• _What is needed_
Copy out the rows below without any changes, beginning at the line containing "has width=1170, height=658." and continuing through the last of the rows.

• _Data extract_
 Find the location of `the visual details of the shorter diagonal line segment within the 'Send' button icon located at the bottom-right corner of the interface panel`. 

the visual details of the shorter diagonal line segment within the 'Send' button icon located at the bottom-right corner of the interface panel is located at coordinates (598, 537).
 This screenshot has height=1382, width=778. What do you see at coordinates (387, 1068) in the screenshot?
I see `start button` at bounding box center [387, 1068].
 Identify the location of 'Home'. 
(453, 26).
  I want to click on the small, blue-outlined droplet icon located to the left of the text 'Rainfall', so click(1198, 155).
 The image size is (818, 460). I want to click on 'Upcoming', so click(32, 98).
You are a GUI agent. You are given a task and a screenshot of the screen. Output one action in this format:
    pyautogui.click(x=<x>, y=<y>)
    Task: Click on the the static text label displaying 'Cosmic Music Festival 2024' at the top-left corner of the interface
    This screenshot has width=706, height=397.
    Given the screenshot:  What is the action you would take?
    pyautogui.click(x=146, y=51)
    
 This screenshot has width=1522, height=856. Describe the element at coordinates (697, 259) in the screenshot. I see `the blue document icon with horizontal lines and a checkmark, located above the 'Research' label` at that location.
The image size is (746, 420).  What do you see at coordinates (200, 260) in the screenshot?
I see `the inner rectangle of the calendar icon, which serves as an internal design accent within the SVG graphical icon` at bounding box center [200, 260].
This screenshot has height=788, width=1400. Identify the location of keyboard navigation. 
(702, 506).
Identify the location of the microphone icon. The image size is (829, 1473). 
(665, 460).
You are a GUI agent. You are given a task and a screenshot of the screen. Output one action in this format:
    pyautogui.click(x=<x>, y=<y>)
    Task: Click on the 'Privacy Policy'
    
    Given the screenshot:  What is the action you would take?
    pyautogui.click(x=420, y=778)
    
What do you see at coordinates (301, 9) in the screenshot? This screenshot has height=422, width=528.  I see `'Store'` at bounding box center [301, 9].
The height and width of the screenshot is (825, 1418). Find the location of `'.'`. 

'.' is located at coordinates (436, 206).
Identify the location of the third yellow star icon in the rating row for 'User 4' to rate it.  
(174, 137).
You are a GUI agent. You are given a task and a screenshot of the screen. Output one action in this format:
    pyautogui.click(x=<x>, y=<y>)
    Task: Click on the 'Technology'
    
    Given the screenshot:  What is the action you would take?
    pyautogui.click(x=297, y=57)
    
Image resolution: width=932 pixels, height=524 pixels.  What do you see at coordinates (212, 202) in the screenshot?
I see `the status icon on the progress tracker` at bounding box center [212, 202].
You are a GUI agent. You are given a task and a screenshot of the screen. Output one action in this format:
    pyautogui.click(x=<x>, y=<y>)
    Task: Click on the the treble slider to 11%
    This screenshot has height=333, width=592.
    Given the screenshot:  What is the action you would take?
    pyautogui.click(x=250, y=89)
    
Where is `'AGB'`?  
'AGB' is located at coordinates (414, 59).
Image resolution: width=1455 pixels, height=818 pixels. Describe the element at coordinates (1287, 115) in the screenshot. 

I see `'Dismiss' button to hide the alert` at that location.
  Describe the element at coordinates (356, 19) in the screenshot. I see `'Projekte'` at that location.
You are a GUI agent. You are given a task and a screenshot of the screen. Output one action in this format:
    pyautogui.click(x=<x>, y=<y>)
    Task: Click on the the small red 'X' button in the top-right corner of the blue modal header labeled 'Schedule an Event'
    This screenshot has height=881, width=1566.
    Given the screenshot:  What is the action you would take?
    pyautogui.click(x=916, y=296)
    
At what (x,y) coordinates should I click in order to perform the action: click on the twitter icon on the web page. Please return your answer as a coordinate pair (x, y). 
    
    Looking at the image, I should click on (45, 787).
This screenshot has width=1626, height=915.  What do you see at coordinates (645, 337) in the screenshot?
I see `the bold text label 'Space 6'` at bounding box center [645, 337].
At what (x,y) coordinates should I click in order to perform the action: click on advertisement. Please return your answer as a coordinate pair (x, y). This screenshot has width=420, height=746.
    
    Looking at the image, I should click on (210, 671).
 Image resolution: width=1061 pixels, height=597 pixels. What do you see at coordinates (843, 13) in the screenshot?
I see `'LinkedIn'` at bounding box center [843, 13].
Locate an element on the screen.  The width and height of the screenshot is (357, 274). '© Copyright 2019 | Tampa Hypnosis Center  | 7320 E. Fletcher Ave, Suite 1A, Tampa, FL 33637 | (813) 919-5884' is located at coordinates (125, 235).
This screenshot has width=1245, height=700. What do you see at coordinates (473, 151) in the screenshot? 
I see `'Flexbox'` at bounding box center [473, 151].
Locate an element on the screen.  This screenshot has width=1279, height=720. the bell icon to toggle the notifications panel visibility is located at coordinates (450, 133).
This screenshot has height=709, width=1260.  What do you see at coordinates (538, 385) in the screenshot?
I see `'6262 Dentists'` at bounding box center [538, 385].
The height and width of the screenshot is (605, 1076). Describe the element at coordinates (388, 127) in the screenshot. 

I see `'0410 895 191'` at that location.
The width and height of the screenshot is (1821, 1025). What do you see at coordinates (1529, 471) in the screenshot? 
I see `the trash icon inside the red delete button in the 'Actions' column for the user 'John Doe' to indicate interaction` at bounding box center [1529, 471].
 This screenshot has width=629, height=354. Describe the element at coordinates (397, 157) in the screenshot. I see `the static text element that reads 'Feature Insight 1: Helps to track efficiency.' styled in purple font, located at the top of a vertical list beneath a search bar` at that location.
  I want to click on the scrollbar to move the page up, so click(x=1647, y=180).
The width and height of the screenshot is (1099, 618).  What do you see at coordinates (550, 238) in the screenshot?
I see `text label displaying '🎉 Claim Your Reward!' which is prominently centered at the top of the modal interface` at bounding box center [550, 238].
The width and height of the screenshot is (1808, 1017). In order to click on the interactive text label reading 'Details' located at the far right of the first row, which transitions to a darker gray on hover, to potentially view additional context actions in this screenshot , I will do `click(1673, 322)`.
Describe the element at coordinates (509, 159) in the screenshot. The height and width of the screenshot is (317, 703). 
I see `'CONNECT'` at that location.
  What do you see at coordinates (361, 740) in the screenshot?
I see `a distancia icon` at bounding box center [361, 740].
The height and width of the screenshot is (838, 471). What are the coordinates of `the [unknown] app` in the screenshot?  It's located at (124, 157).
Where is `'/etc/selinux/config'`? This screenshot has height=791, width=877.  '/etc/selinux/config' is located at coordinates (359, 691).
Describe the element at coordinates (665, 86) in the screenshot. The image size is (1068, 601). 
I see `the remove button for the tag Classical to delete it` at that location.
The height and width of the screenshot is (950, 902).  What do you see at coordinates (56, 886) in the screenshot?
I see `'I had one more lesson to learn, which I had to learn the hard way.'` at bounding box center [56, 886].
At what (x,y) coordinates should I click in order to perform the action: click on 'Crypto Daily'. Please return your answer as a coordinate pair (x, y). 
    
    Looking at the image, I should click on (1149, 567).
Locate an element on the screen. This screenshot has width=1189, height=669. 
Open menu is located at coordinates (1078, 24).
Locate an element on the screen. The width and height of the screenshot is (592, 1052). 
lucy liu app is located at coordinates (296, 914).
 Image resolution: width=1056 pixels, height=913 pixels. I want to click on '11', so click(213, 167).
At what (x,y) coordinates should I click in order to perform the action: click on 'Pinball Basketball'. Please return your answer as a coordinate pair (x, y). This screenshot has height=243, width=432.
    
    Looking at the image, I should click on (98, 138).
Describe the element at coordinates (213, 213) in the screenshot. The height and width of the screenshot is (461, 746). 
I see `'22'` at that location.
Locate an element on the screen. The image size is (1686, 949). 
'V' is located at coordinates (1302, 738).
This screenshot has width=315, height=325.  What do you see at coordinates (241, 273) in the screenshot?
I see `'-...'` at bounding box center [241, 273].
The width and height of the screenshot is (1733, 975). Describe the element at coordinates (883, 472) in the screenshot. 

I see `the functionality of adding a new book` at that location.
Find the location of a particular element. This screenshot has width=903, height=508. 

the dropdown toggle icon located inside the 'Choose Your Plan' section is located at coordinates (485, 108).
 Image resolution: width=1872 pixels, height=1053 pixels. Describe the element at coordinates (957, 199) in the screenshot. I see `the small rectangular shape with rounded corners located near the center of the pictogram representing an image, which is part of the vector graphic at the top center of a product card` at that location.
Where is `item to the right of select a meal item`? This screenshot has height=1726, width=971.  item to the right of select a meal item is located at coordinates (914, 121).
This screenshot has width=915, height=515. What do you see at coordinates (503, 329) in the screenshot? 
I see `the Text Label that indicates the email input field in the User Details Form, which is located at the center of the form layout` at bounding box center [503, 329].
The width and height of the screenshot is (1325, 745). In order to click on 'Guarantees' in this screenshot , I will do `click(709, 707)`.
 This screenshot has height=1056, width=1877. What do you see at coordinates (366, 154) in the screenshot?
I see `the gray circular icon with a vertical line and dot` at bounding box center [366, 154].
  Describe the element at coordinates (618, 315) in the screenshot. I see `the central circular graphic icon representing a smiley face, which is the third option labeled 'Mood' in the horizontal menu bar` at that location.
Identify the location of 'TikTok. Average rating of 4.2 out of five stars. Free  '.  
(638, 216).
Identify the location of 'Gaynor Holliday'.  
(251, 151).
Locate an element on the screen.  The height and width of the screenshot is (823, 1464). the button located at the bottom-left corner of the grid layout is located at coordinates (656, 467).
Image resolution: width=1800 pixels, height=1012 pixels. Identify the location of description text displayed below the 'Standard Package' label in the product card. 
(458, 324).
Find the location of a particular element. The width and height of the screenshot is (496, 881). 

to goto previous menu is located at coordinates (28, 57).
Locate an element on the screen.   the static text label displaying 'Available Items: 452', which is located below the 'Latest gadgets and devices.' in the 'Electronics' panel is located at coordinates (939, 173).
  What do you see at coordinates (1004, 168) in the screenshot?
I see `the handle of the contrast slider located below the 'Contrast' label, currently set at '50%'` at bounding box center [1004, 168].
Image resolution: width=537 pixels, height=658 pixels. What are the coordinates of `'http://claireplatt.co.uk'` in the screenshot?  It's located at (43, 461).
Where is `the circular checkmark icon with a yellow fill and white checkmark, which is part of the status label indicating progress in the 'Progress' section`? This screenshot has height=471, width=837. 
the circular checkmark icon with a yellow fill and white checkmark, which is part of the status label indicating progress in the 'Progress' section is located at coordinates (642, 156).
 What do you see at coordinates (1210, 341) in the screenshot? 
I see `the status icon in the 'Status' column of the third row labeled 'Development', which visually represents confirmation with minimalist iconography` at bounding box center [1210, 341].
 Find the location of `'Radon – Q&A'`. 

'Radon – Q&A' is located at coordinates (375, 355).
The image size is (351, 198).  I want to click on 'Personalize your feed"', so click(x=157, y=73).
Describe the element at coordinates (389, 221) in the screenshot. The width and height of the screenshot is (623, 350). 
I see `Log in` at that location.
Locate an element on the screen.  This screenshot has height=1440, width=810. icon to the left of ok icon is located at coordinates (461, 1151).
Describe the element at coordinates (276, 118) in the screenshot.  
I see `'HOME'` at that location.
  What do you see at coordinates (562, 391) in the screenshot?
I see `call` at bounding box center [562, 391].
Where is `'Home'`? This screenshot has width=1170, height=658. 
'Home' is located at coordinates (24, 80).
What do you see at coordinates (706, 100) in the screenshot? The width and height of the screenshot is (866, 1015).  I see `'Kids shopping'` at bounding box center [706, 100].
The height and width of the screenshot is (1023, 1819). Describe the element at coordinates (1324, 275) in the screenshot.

• _Solution_
Where is `'Home'`? This screenshot has width=1170, height=658. 
'Home' is located at coordinates (24, 80).
What do you see at coordinates (706, 100) in the screenshot? The width and height of the screenshot is (866, 1015).  I see `'Kids shopping'` at bounding box center [706, 100].
The height and width of the screenshot is (1023, 1819). Describe the element at coordinates (1324, 275) in the screenshot.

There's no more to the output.